Australasian Mathematical Psychology Conference 2019

I don’t know… how to model this.

Angus Reynolds
Andrew Heathcote
University of Tasmania
Peter Kvam
Ohio State University
Adam Osth
University of Melbourne

We present the Multiple Threshold Race (MTR)- a framework to extend simple evidence accumulation models such as the Linear Ballistic Accumulator to judgments on a continuum rather than simple definitive response. The simplest example is to include a “Don’t Know” response as well as two definitive responses. We ran two facial recognition experiments: a two-alternative forced choice and a single item new/old identification task. In both experiments subjects could respond `Don’t Know’ as well as Left/Right or New/Old.
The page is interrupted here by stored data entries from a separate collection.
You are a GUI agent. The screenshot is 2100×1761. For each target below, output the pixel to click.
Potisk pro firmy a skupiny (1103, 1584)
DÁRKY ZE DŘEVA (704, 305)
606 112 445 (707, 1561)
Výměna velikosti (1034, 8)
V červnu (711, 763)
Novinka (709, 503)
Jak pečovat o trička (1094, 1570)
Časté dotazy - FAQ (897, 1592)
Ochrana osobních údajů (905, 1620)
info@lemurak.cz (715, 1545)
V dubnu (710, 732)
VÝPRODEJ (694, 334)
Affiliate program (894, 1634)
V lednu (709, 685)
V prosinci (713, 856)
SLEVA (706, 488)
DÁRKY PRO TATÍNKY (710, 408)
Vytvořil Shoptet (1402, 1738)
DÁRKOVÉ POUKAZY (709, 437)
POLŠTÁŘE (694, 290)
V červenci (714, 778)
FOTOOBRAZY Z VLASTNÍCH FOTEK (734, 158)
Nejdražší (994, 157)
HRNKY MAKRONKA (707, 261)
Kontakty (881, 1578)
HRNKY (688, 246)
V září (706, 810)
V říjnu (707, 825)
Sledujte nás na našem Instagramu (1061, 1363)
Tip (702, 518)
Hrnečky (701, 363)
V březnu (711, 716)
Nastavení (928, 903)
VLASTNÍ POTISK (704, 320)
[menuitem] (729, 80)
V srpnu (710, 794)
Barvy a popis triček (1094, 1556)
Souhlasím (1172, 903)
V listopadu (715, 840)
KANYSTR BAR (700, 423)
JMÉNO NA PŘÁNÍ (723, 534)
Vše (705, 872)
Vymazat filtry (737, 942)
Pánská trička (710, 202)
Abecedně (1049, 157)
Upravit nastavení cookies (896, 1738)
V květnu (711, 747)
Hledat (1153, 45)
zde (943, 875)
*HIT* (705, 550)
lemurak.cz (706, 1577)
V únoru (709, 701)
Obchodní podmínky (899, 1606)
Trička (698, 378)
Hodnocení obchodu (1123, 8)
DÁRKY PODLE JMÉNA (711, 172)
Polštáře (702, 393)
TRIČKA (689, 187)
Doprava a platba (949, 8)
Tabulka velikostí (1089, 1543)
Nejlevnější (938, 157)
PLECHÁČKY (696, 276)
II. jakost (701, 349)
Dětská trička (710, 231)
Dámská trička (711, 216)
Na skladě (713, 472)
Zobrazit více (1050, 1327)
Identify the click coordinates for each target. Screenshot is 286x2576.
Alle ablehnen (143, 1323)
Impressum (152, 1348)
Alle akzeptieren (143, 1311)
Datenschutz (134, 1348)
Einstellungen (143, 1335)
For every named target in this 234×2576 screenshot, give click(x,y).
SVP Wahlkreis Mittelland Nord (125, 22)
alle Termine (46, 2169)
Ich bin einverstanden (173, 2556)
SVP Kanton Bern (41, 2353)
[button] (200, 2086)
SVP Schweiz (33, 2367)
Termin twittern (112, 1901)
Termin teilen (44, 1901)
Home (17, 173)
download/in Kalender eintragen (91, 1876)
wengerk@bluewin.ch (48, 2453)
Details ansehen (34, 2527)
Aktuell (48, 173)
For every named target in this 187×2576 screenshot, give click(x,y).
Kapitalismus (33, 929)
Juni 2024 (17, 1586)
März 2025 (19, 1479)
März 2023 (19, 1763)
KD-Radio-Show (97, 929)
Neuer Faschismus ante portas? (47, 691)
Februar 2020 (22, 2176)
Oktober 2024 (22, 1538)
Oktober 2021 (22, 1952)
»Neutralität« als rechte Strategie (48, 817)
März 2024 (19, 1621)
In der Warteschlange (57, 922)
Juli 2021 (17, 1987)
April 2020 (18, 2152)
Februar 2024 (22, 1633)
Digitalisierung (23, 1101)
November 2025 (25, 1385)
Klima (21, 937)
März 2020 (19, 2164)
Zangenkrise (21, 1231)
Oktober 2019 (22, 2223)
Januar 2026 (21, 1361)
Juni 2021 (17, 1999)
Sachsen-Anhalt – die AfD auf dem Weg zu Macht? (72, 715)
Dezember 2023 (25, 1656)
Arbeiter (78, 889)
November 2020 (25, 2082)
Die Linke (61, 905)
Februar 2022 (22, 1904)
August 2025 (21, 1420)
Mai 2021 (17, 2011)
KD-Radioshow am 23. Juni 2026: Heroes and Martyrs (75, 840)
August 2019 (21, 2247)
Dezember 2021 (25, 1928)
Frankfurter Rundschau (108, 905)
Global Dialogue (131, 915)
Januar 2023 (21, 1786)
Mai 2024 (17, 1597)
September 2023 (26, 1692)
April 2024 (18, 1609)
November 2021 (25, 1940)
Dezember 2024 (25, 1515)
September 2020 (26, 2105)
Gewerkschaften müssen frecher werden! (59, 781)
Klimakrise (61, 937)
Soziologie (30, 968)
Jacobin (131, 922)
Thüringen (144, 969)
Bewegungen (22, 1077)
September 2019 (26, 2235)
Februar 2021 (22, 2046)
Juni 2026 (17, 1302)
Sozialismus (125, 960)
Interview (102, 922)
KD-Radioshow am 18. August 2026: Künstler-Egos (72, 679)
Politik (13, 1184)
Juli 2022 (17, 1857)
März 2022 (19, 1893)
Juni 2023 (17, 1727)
This talk uses the results of these experiments to outline the conception of an MTR model, demonstrating how we can include additional response options by incorporating a `Balance of Evidence’ (Vickers, 1979, 2001) like idea into our current evidence accumulation models. Additionally we present fits to the experiments from the original RTCON and RTCON2 papers (Ratcliff & Starns, 2009, 2013). Finally we discuss different variants of the model and applications of the MTR beyond confidence experiments.

Ratcliff, R. & Starns, J. J. (2009). Modeling confidence and response time in recognition memory. Psychological Review, 116(1), 59--83.
Ratcliff, R. & Starns, J. J. (2013). Modeling confidence judgments, response times, and multiple choices in decision making: Recognition memory and motion discrimination. Psychological Review, 120(3), 697--719.
Vickers, D. (1979). Decision processes in visual perception. Academic Press.
Vickers, D. (2001). Where does the balance of evidence lie with respect to confidence? In E. Sommerfeld, R. Kompass, & T. Lachmann (Eds.), Proceedings of the 17th Annual Meeting of the International Society for Psychophysics (pp. 148--153).